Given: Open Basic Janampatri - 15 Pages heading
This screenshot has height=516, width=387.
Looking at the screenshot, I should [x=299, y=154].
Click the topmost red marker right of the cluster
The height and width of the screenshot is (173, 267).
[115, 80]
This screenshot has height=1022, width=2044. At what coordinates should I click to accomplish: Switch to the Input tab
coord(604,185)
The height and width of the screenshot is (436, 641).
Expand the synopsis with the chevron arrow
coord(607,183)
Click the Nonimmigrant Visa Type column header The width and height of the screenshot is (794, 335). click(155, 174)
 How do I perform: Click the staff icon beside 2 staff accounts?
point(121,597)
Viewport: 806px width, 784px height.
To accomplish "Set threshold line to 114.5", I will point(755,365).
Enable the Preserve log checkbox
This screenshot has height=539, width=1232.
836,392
□ □ □ □ □
▸ 問題の詳細
上のリストを最初の行から最後の行まで、一字一句変えずに書き写してください。

▸ 課題への回答
Given: Open Basic Janampatri - 15 Pages heading
This screenshot has height=516, width=387.
Looking at the screenshot, I should [x=299, y=154].
Click the topmost red marker right of the cluster
The height and width of the screenshot is (173, 267).
[115, 80]
This screenshot has height=1022, width=2044. At what coordinates should I click to accomplish: Switch to the Input tab
coord(604,185)
The height and width of the screenshot is (436, 641).
Expand the synopsis with the chevron arrow
coord(607,183)
Click the Nonimmigrant Visa Type column header The width and height of the screenshot is (794, 335). click(155, 174)
 How do I perform: Click the staff icon beside 2 staff accounts?
point(121,597)
Viewport: 806px width, 784px height.
To accomplish "Set threshold line to 114.5", I will point(755,365).
Enable the Preserve log checkbox
This screenshot has height=539, width=1232.
836,392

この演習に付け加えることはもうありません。